→ **What the task asks**: Tally the lines in the following entries that include the word "agent"; state only the total.

→ **Data for review**:
+===+

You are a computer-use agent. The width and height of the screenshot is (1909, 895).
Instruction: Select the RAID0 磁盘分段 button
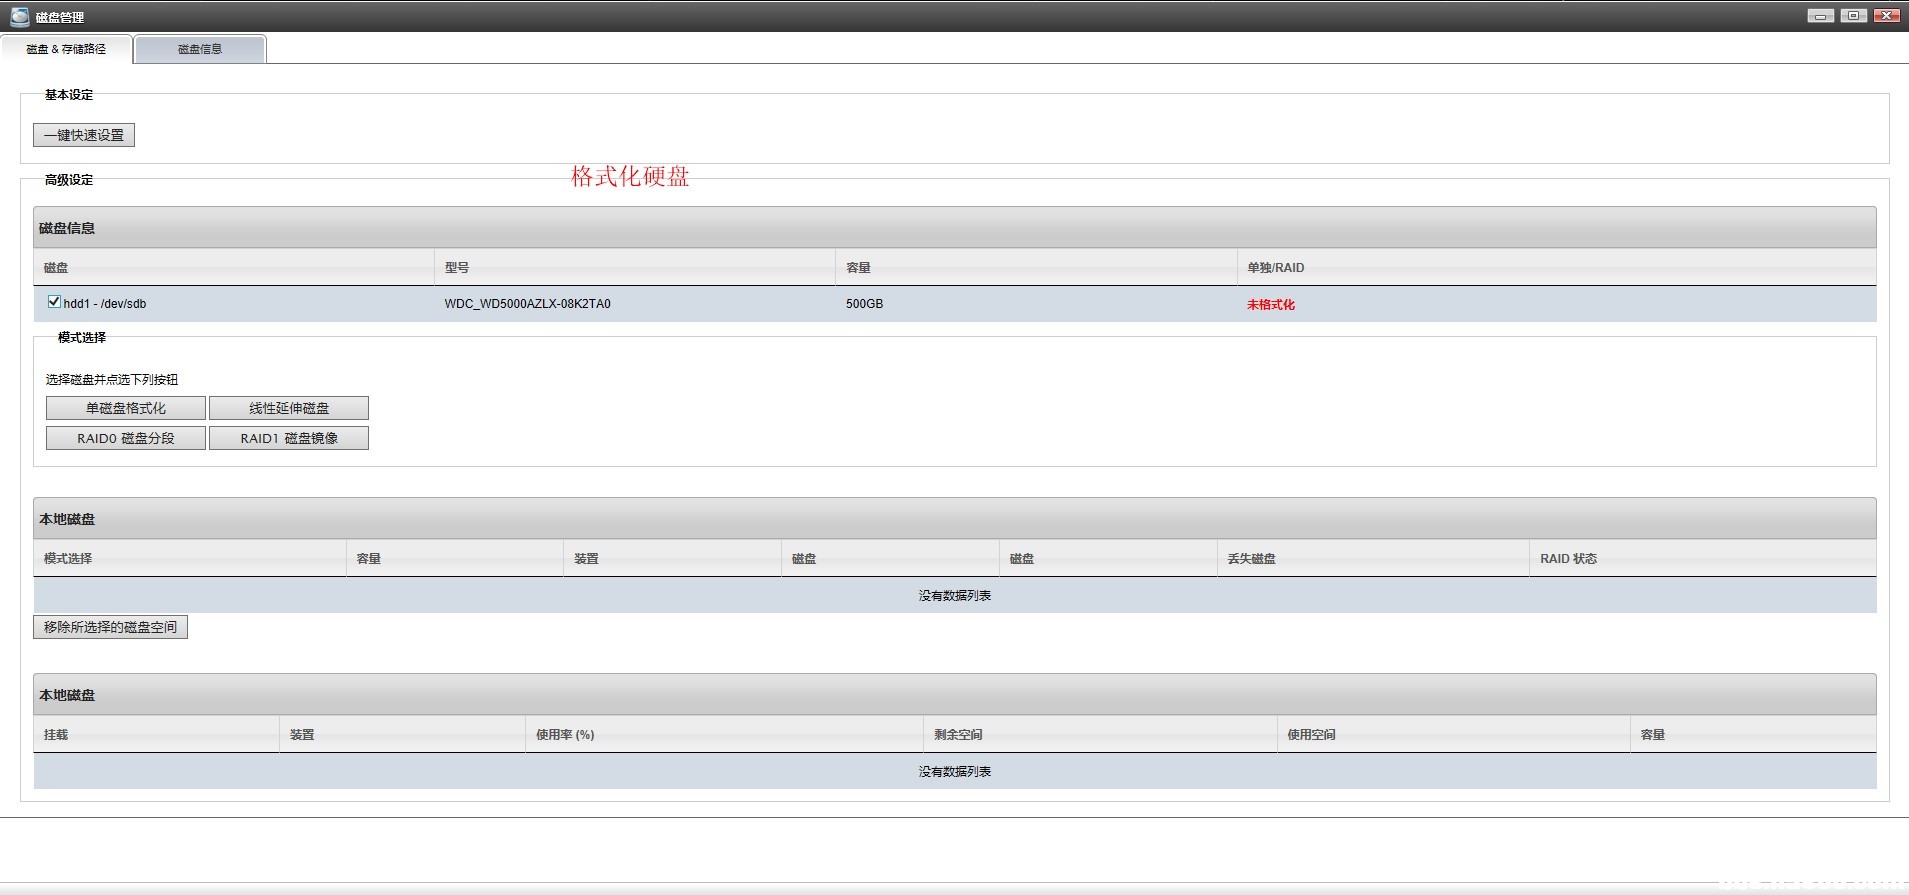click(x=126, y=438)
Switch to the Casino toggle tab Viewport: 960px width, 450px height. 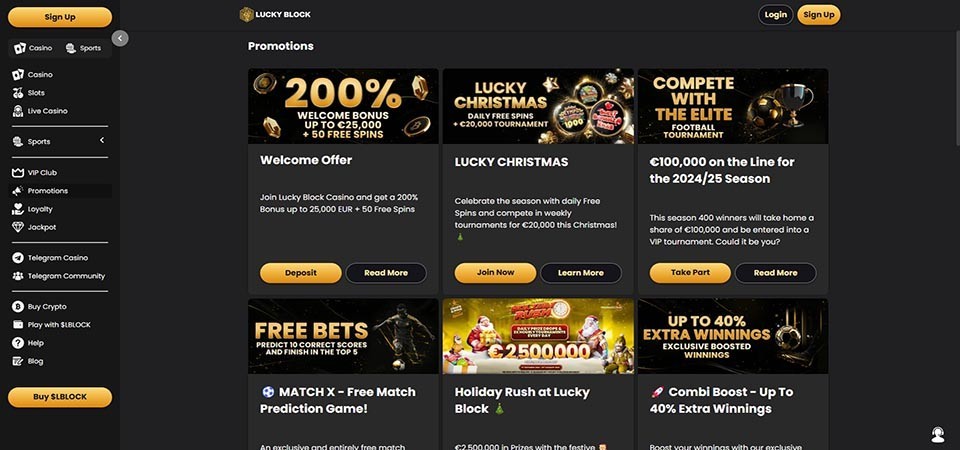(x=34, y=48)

+===+

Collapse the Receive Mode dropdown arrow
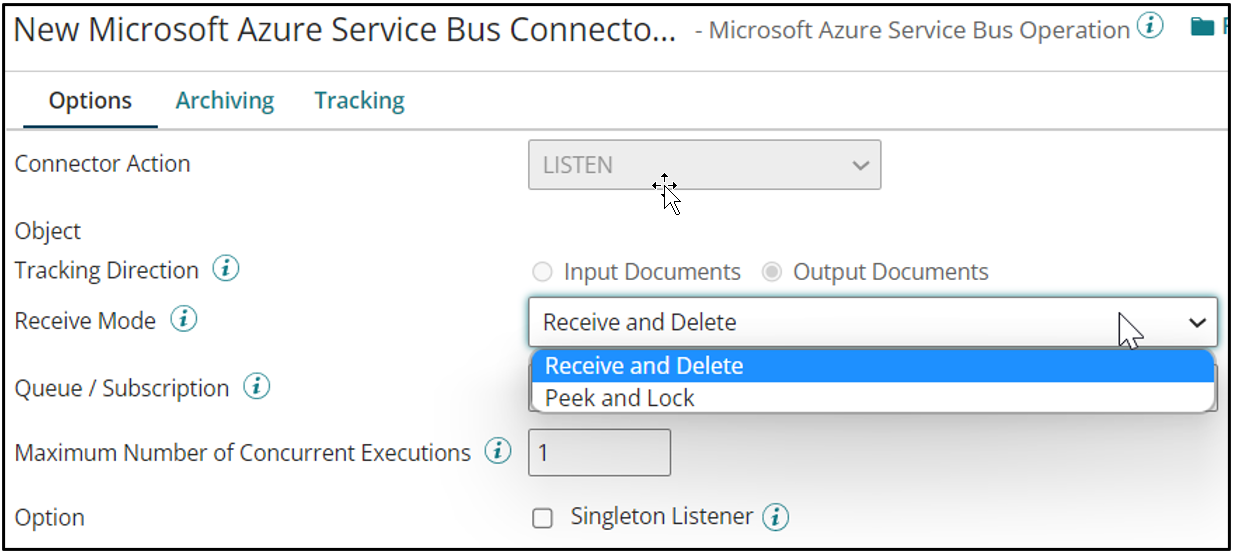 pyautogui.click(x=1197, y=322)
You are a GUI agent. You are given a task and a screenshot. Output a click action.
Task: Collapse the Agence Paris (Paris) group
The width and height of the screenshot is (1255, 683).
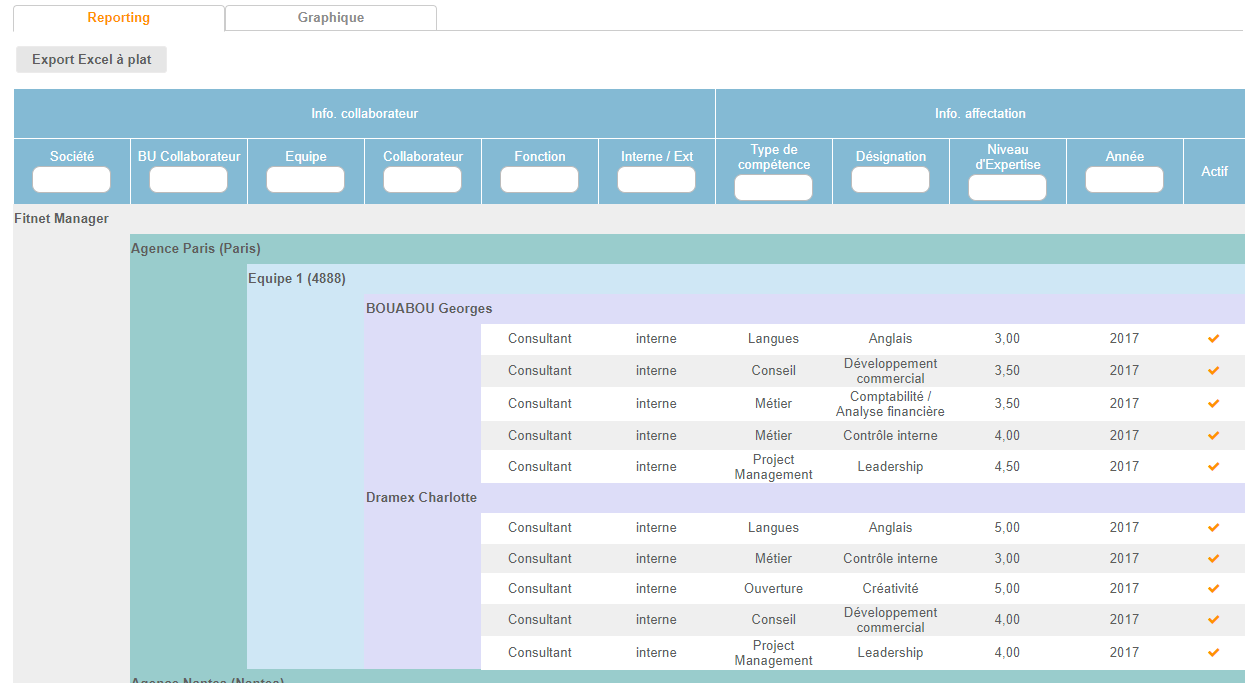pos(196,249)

+===+

→ **Response to this task**: 2